Von Gunter Weigand
KLEZMER-MUSIK
"Harry's Freilach" zieht in der Anhäuser Mühle alle Register
Es juckte schon ein wenig in den Beinen, als die Formation "Harry's Freilach" im malerischen Innenhof der
Anhäuser Mühle aufspielte.
Das Quartett hatte jiddische Klezmer-Musik vom Feinsten im Gepäck, deren Rhythmik direkt ins Blut ging.
Es ist ein Paradoxon dieser orientalisch angehauchten Musik, dass selbst in den melancholischsten Stücken
ein unbeugsamer Hang zur Lebensfreude steckt und in den fröhlichen Tanznummern immer etwas Traurigkeit mitschwingt.
So zum Beispiel beim "7.30 Uhr-Zug", der in Monsheim in formvollendeter akustischer Schönheit einrollte.
Alexandr Danko ließ auf seinem Bajan, einem russischen Knopfakkordeon, den stampfenden Rhythmus einer Dampflokomotive
erklingen, dazu schrammelte Nikos Tsiachris auf der akustischen Gitarre und Farhan Sabbagh setzte am Schellenkranz Akzente.
Darüber spielte Bandleader Harry Timmermann mit der Klarinette formvollendete Melodien, die sich in nicht enden wollenden
Windungen vorwärtsschlängelten.
Tänze für die ganze Familie
Auch die zahlreichen Tänze wurden von dem multinationalen Quartett mit großer Spielfreude gestaltet.
Farhan Sabbagh bearbeitete Schellenkranz und diverse Trommeln und erzeugte durch verschiedene Anschlagsweisen
völlig unterschiedliche Klangresultate. Timmermann ließ seine Klarinette gelegentlich voller
Übermut quietschen, schnarren und schnalzen, dass jedem klassischen Orchestermusiker die Haare zu Berge gestanden hätten.

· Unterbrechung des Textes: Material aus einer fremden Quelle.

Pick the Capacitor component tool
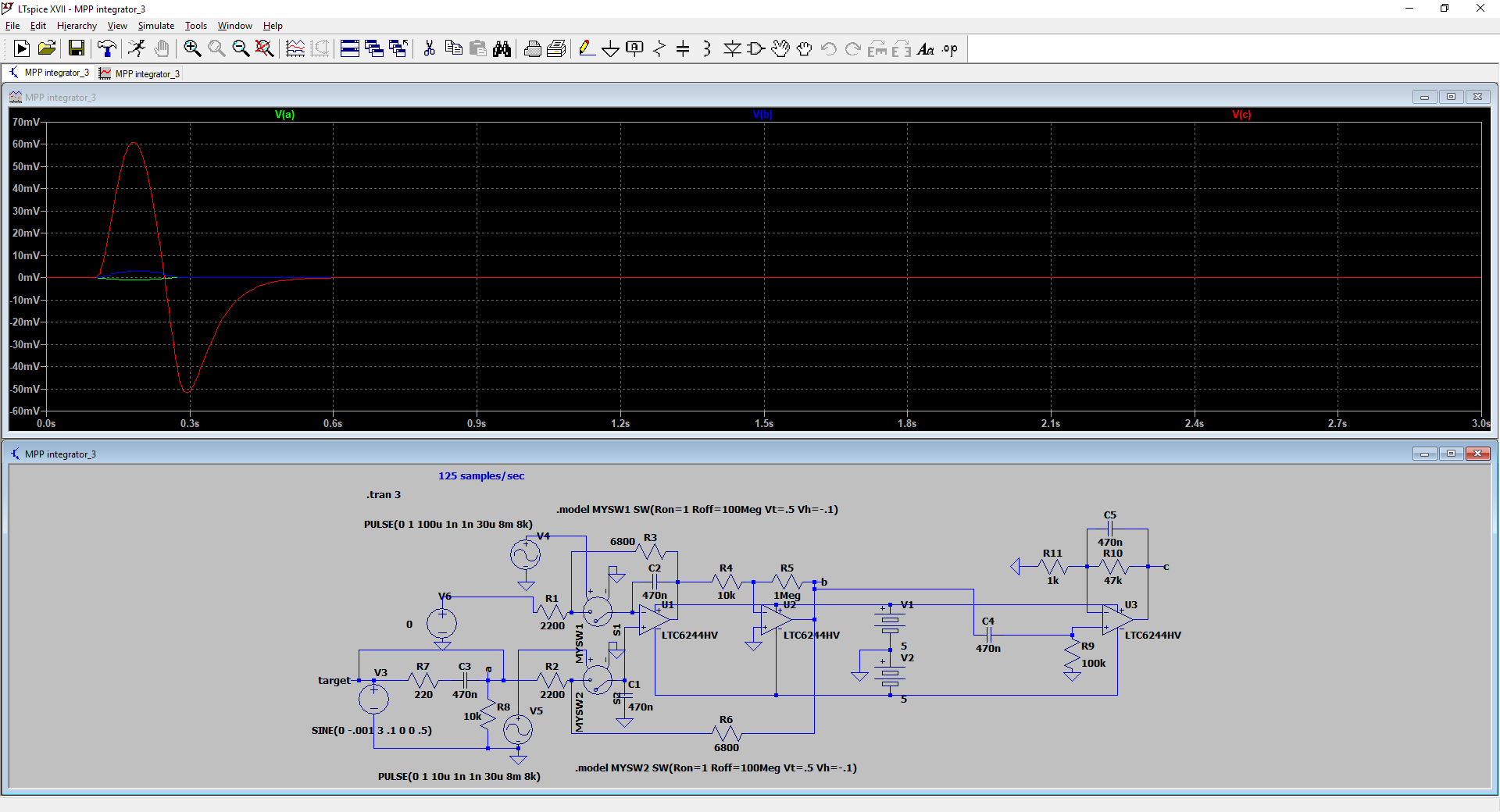The image size is (1500, 812). click(x=683, y=49)
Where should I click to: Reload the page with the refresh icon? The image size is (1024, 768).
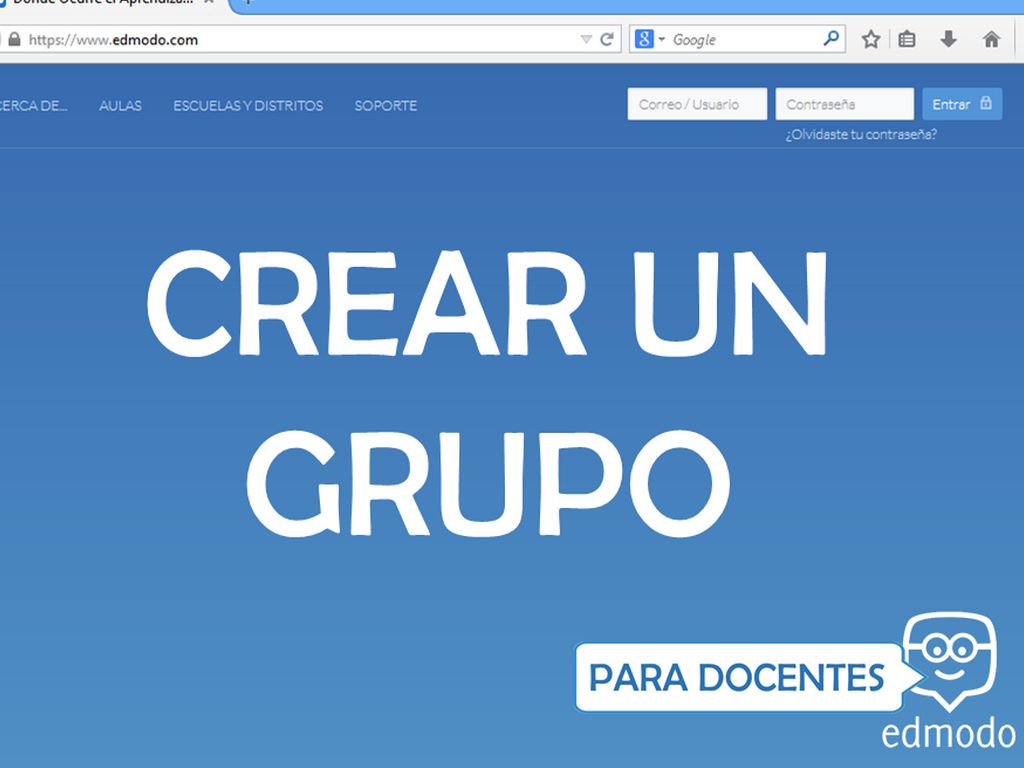click(x=607, y=40)
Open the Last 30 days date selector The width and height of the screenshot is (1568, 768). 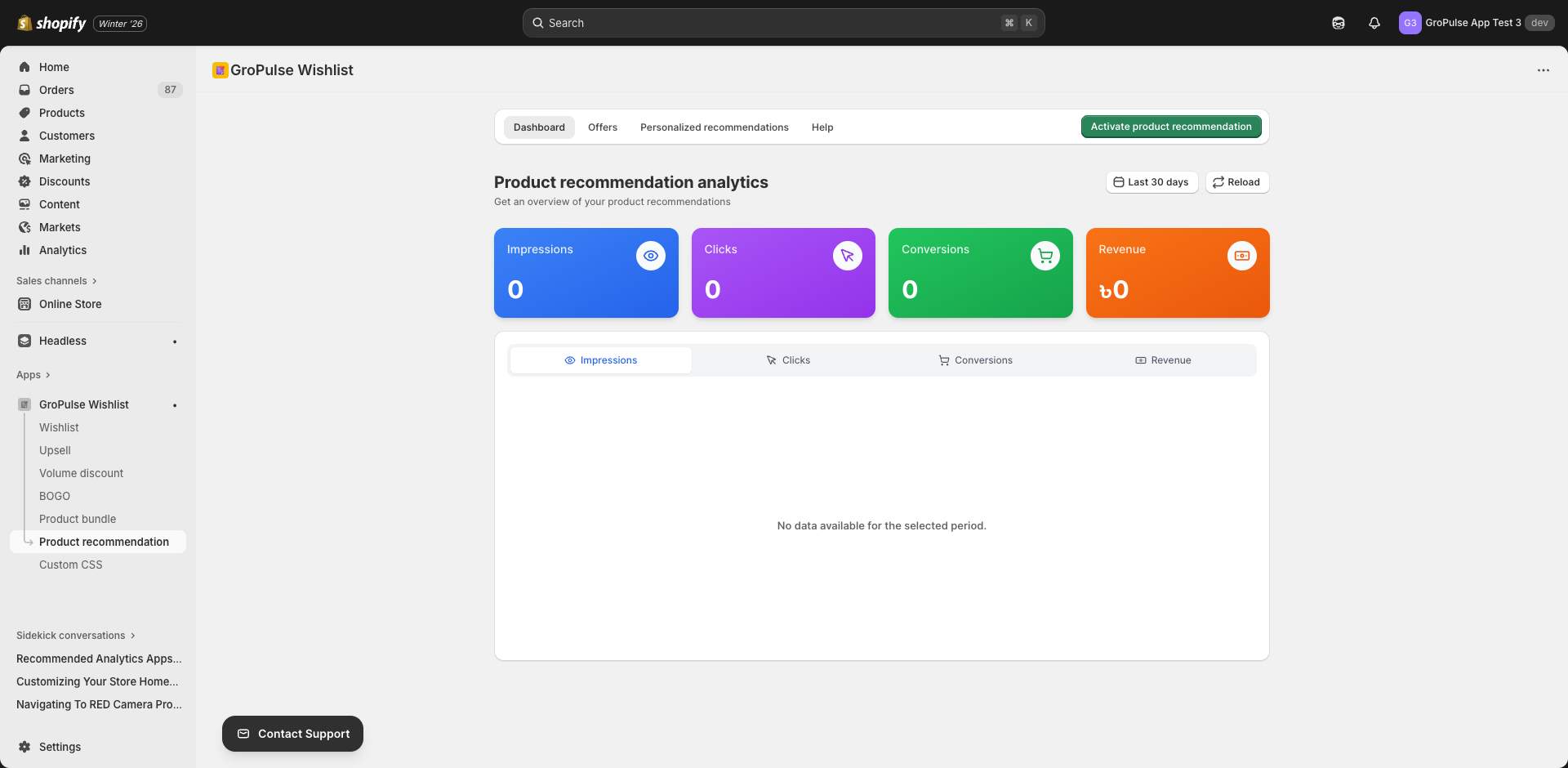click(1152, 181)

Doch bei dieser Musik fühlte sich das ganz natürlich an, diese verschmitzte, nicht nach dem Regelbuch orientierte Spielweise.
Am Ende des Abends hatten die Musiker dann die ganze Familie durch: Es gab Tänze für die Töchter, die Väter, die
Schwiegermütter und für die Großväter, oft mit lustigen Titeln versehen. So hieß ein Tanz "Narishe Tates", was soviel wie
närrische Väter bedeutet.
Interessant waren die Solobeiträge der Musiker. Nikos Tsiachris, ein ausgewiesener Flamenco-Spezialist,
legte eine beeindruckend virtuose Leistung hin. Obwohl er zuvor die Meinung äußerte, zu Flamenco gehöre unbedingt auch Gesang
, vermisste man hier nichts. Flink huschten seine Finger übers Griffbrett, loteten die ganze Bandbreite von piano bis forte
aus. Alexandr Danko dagegen spielte Bachs berühmtes Orgelpräludium d-Moll BWV 565, das auch auf dem Knopfakkordeon einen
nachhaltigen Eindruck hinterließ. Die Leistung des Musikers war umso bemerkenswerter, da er ja nicht auf Pedale
zurückgreifen und somit alle Stimmen mit seinen Händen spielen musste.
Das Konzert der Formation "Harry's Freilach" war ein weiterer gelungener Beitrag zum Kulturprogramm der Wormser
Nibelungen-Festspiele und wurde vom Publikum in der Anhäuser Mühle mit reichlich Applaus bedacht.
Der Lohn waren gleich mehrere Zugaben.